- Exercise aim -
Each line of the data should be repeated precisely.
***** Available data *****
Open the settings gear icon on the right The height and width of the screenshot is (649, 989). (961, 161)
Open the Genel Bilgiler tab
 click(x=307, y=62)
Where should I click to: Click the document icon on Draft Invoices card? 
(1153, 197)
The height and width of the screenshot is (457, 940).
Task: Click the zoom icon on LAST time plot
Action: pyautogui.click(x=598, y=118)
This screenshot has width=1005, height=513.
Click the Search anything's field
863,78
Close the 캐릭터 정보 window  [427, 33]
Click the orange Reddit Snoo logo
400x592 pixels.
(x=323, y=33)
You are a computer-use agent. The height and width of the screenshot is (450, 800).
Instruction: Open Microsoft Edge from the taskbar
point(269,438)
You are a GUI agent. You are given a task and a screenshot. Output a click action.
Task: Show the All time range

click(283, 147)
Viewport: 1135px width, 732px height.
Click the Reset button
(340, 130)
*****
- Exercise output -
Open the settings gear icon on the right The height and width of the screenshot is (649, 989). (961, 161)
Open the Genel Bilgiler tab
 click(x=307, y=62)
Where should I click to: Click the document icon on Draft Invoices card? 
(1153, 197)
The height and width of the screenshot is (457, 940).
Task: Click the zoom icon on LAST time plot
Action: pyautogui.click(x=598, y=118)
This screenshot has width=1005, height=513.
Click the Search anything's field
863,78
Close the 캐릭터 정보 window  [427, 33]
Click the orange Reddit Snoo logo
400x592 pixels.
(x=323, y=33)
You are a computer-use agent. The height and width of the screenshot is (450, 800).
Instruction: Open Microsoft Edge from the taskbar
point(269,438)
You are a GUI agent. You are given a task and a screenshot. Output a click action.
Task: Show the All time range

click(283, 147)
Viewport: 1135px width, 732px height.
Click the Reset button
(340, 130)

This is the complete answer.